I absolutely hate reading books about war because they upset me so much. I usually end up angry and crying. Or angry and with a headache because I’m trying not to cry. Basically, it all just upsets the crap out of me and I don’t like it.
The Nightingale, by Kristin Hannah, is no exception. I didn’t think it would be and although it was on my To-Read list, I probably wouldn’t have gotten around to reading it if it wasn’t selected by my book club. But, it was, and I had to read it and I ended up angry and crying both when I was reading the book and during the book club discussion.
Which isn’t to say this is not a good book. It is. Hannah is a good writer and the book is written well. It tells the story of two French women, sisters, during WWII. The older sister, Vianne, lives in a village with her husband and daughter while the younger sister, Isabelle, lives in Paris. Isabelle and Vianne don’t much get along and when they get separated during the Occupation, neither seems particularly bothered by it. Although their paths occasionally cross, they spend most of the war dealing with the Occupation, and with the Nazi occupiers, in different ways.

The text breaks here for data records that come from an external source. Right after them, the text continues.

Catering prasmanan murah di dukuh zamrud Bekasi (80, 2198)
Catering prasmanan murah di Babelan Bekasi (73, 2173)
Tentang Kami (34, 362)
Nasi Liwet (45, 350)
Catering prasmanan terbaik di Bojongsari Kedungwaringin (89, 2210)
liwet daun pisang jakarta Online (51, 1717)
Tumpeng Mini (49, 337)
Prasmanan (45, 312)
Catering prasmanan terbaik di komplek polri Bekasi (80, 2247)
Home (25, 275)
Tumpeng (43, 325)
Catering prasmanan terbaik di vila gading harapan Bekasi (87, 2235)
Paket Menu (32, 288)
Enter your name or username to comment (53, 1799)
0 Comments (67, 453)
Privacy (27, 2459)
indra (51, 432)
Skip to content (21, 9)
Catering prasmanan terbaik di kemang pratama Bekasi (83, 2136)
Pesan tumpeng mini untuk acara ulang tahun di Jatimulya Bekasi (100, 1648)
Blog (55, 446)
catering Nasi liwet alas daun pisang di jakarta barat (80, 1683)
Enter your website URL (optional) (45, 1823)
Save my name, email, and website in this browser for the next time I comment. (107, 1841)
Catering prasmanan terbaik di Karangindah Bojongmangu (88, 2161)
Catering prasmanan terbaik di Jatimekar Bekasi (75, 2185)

One of our book club members felt the book lagged in the middle, and I could see why she thought that, but I thought it was pretty smart of Hannah to do that. Because there was lag during the war in France. France was not taken all at once and so there were waves of refugees and waves of Nazis and waves of bombings and waves of neighbors being taken to camps and/or killed. So, you could see why some people thought, “Oh, the Nazi occupation won’t be so bad. They haven’t killed anyone I know yet.”
I guess what I’m saying is that it’s easy to get complacent because evil people don’t wear t-shirts that read “Hi, I’m Evil and I’m here to ruin everything you love.” And it would be nice if they did, but they don’t and that sucks. But we all need to keep our guard up and remember that a Nazi, is a Nazi, is a Nazi.